27. Januar 2012

Generalstreik: EU-Chefs erreichen Brüssel nur über Militärflughafen

Brüssel wird zum EU-Gipfel komplett abgeschottet. Das gesamte öffentliche Verkehrsnetz sowie der Luftverkehr und belgische Häfen werden zum Erliegen kommen. Die Regierungschefs müssen über den Militärflughafen von Beauvechain einreisen.
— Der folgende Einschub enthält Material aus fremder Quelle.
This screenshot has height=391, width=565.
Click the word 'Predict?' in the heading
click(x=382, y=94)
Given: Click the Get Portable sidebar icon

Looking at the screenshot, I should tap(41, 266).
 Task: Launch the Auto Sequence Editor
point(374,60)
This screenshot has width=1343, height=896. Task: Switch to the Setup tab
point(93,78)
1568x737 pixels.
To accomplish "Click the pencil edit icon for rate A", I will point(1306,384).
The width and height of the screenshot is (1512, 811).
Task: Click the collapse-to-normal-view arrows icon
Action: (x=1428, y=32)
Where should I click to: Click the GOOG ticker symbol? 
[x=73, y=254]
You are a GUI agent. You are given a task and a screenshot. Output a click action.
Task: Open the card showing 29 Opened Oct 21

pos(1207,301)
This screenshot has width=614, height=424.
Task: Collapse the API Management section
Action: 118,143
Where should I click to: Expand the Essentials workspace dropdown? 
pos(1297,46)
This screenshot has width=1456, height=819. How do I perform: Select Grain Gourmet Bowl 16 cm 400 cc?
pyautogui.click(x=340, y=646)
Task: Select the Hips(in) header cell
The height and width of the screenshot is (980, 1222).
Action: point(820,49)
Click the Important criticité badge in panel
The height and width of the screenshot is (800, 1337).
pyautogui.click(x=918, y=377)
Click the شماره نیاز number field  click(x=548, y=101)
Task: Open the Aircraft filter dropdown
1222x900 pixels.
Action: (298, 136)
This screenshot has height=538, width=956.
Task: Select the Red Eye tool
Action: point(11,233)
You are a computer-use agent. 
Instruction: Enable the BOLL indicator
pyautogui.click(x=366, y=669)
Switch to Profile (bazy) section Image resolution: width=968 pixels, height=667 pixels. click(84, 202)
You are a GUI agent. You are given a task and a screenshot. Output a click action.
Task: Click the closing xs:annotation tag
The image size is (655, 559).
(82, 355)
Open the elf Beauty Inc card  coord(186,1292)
Der Militärflughafen von Beauvechain ist Freunden der Luffahrt wegen seiner Airshows gut bekannt. Gerne werden hier auch die Helden des WWII vorgeführt. Davon sind wir heute zum Glück in Europa weit entfernt. (Foto: foto.community.de)
Der Militärflughafen von Beauvechain ist Freunden der Luffahrt wegen seiner Airshows gut bekannt. Gerne werden hier auch die Helden des WWII vorgeführt. Davon sind wir heute zum Glück in Europa weit entfernt. (Foto: foto.community.de)
Beschäftigte des privaten und öffentlichen Dienstes Belgiens treten am Montag in einen 24-Stunden-Generalstreik. Nach Angaben der Gewerkschaften werde der Streik das gesamte Schienennetz, den Flugverkehr sowie belgische Häfen zum Stillstand bringen.
Auf den Eurostar-Strecken, die Belgien mit den Niederlanden und Deutschland verbinden, beginnt der Streik bereits Sonntagabend. Nach Angaben des London Evening Standard, rechnet Eurostar mit erheblichen Störungen. Der Hochgeschwindigkeitszug Thalys, der Paris, Brüssel, Amsterdam und Köln miteinander verbindet, wird ebenso ab Sonntag 22 Uhr bis Montag 23 Uhr aussetzen, berichtet Reuters.
Im Zuge des Streiks sollen zudem alle wichtigen Flughäfen Belgiens geschlossen werden. Erwin De Deyn, Vorsitzender der belgischen Gewerkschaft BBTK, sagte: „Ich kann nicht sagen, dass keine Flugzeuge fliegen werden, aber wenn die Piloten streiken, wird es wenig Bewegung in der Luft geben“. Die Agentur Belga berichtet, Premierminister Elio Di Rupo habe daher das Verteidigungsministerium aufgefordert, einen Notfallplan zu erstellen. So soll der Militärflughafen bei Beauvechain, 30 Kilometer östlich von Brüssel, zum Einfliegen der EU-Regierungschefs umfunktioniert werden. Problem: Der Flugplatz bietet nicht die nötigen Kapazitäten.
Die Wirtschaftsseite IFW kündigt zudem an, dass auch maritime Dienstleistungen bestreikt werden und belgische Häfen zum Erliegen kommen. Der Inchcape Shipping Services (ISS) sagt, Hafenarbeiter, Lotsen und Schlepper werden die Arbeit niederlegen. Daneben werden Streikposten die Zufahrten der Häfen blockieren.
Der 24-stündige Generalsstreik ist die Antwort auf die geplante Erhöhung des Rentenalters und Kürzung des Arbeitslosengelds. Belgiens Regierung will damit das Defizit von 3 Prozent des BIP – also den EU-Grenzwert – erreichen.